## Material shown
• • •
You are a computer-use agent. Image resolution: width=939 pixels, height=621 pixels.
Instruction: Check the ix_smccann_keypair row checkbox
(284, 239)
• • •
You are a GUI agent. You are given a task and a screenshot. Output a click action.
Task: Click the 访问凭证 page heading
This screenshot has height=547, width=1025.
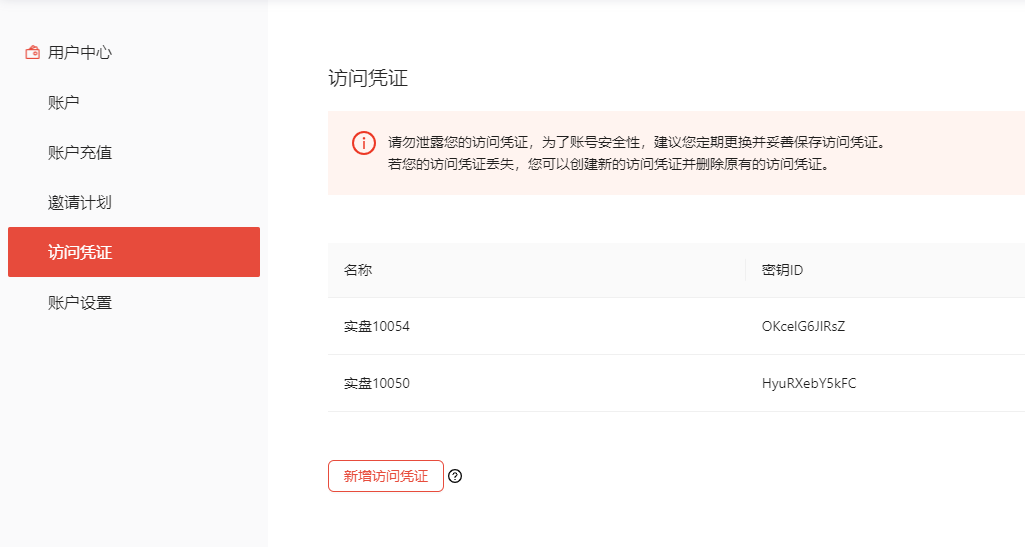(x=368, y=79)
• • •
Whenever the word "agent" occurs in a line of the listing above, return that line.

## Result of this exercise
You are a computer-use agent. Image resolution: width=939 pixels, height=621 pixels.
You are a GUI agent. You are given a task and a screenshot. Output a click action.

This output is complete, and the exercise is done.